I was all set to begrudge this cold every second of its life in my body, but I am actually rather thankful for it. I had to take some calculated steps this week to reconnect with my stores of natural energy: started making time for more journaling and blogging again, even if it comes out as borderline drivel; scheduled Disneyland; and made a return to tea over coffee. As a runner, I like the synergy between caffeine in coffee and my training, but I think I was starting to overdo it again. I noticed that coffee drinking was starting to feel a bit like an addiction again, and anything that feels that way (regardless of calories, whether or not it is causing a problem, irrespective of benefits) needs to be curtailed. Running can be addictive, too, which is exactly why I gave my training over to Bill in December. Whatever feels like an addiction to me, is something I need to self-regulate. So, we’re getting back off of coffee for awhile, I think. I might allow it here and there, but it was starting to become daily again and, more to the point, to feel like I must have it. Anything external that begins to feel necessary, I purposely then try to do without; I don’t want anything external to me to have governance over me. Plus, I read recently that, yes, caffeine helps with running performance, but we start to desensitize to it if we build up a tolerance to large amounts of it. If I want the caffeine boost to be in full effect before races, I need not to saturate my system with it.
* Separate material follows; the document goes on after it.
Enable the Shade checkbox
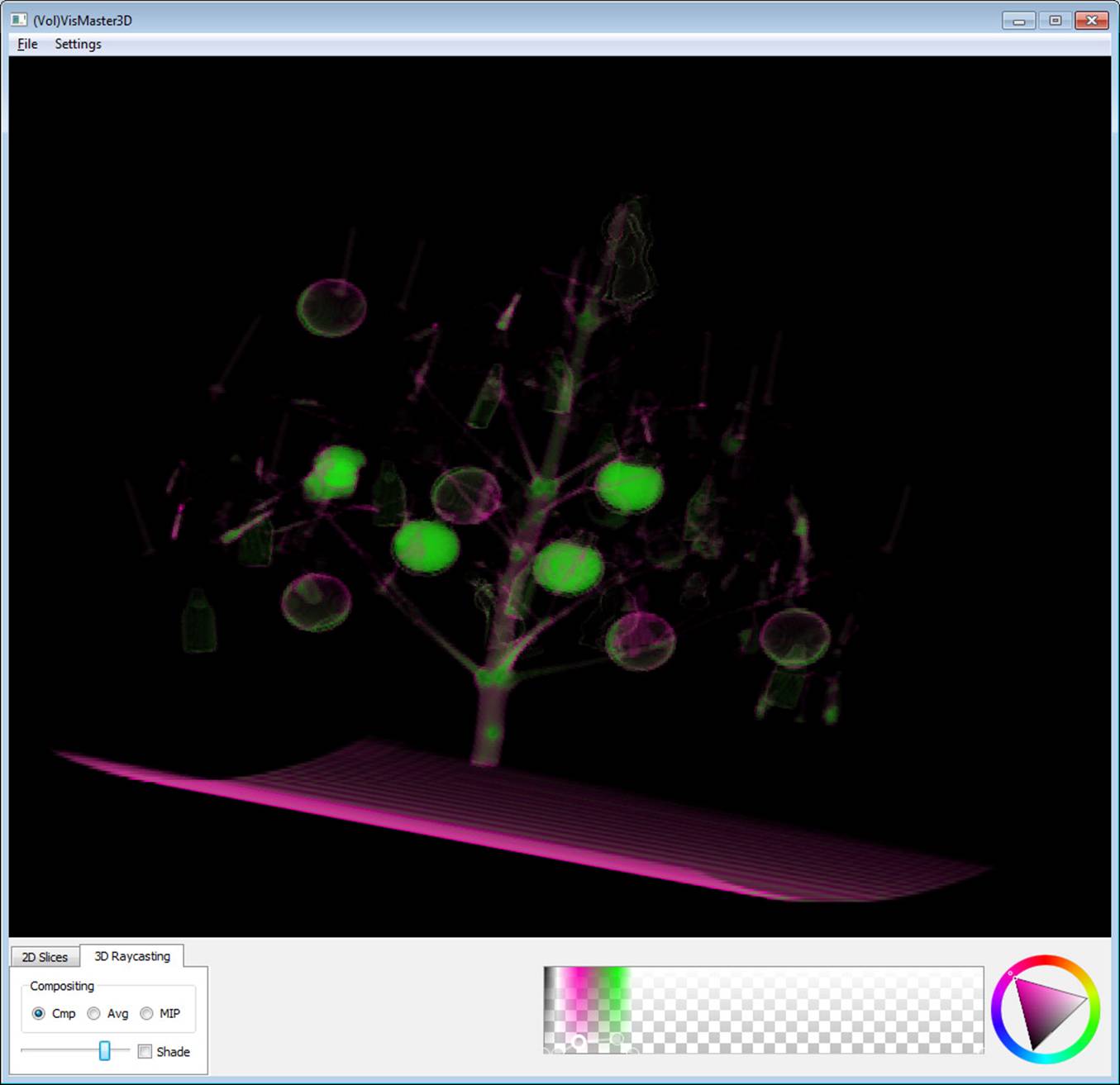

So the Sick Day came right when it would do us the most good. We’re kind of taking one again today. Katie felt well enough to play her soccer game this morning, but the rest of this day I think is up in the air. I suspect we might go ahead and watch some more of Once Upon a Time and read and just do whatever it is we feel like doing, because even though our nostrils may be partly stuffy, something about a Sick Day allows us to breathe a little more freely.